1. Phillies (4): This is in partial recognition of their big winning streak and scorching-hot-September, but this is forward-looking too. They’re a playoff lock now, and with Halladay, Oswalt and Hamels, they have by far the best 1-2-3 punch of any of the potential playoff teams. I suppose a lot can happen in two weeks, but I like their chances to win it all better than anyone’s right now.

2. Twins (1): A bit of a letdown following the White Sox series caused them to drop two of three to Oakland, but — assuming Mauer’s knee thing from yesterday is no big deal — they’re still sitting pretty right now.

3. Yankees (2): They’re starting this week’s series against the Rays the same way they started last week’s series against the Rays: with a bullpen that could use a bit of a breather.

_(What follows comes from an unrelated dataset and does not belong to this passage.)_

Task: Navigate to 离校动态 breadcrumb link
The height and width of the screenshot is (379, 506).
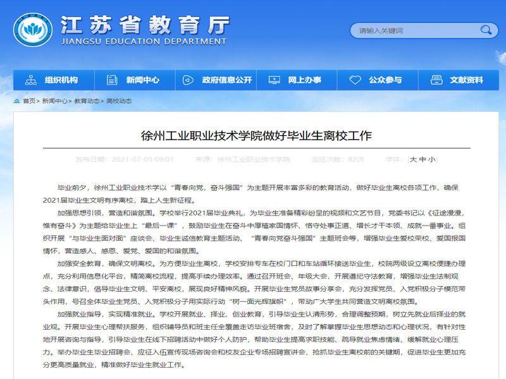Action: 119,101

4. Rays (3): Taking two of three from the Yankees was sweet, but dropping two of three to the Angels was sour.

5. Braves (7): Not that they really kicked ass last week or anything — the Mets sweep was nice, but that Nats series was no fun for them, and they are farther behind Philly now than they were this time last week — but just about every other candidate for this slot had a worse week by my reckoning. I was half-tempted to make this a five way-tie between the Braves, Rangers and the three-contenders in the NL West, but that would have merely been fun, satisfying and time-saving, so why bother?

6. Rangers (9): A nice cushion gives them a chance to rest Josh Hamilton. Hopefully his MVP chances are the only thing that come out of this injured.

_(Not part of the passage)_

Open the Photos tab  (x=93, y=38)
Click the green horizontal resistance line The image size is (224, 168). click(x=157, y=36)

7. Giants (5): Their 1-2-3 — Lincecum, Cain and Sanchez — is pretty darn good too, but it looks like they’ll be in a dogfight all the way to the end. They have the division lead at the moment, but you won’t find bigger Philly fans this side of Pennsylvania than you will among the Giants during the Phils-Braves series.

8. Padres (8): The only good news this past weekend was that the Rockies got beat by L.A., keeping them at bay for the time being.

9. Rockies (6): Yesterday’s game was a heartbreaker, what with blowing a big lead against a team that had been sleepwalking and everything. One game may very well prove to be the difference in the west. Was that game it for the Rockies?

10. Reds (10): Sporting a 7-11 record in September which simultaneously should give Reds and Cardinals fans pause. The former for the team’s October prospects, the latter for what it’s failure to make up ground on a scuffling team means.

11. Red Sox (11): With J.D. Drew announcing his retirement effective after next season, the Boston writers have just over a year to decide on the next repository for their ire. I guess Lackey will work, but a real replacement will be someone who is actually pretty good most of the time, but whom they hate with an irrational passion.

12. Cardinals (13): They end the season with a four-game series against the Rockies, so it’s not 100% accurate to say that St. Louis is not longer a playoff factor. They are, but just not for their own chances. Beating San Diego this past weekend and crushing Colorado to wind things up would be a pretty neat trick.

13. White Sox (12): How long can Manny Ramirez be the scapegoat before people get bored and turn their attention to Kenny Williams and Ozzie Guillen? Jeez, Peter King was beating on Manny in his column this morning for cryin’ out loud, and he writes about football (or so I’m told).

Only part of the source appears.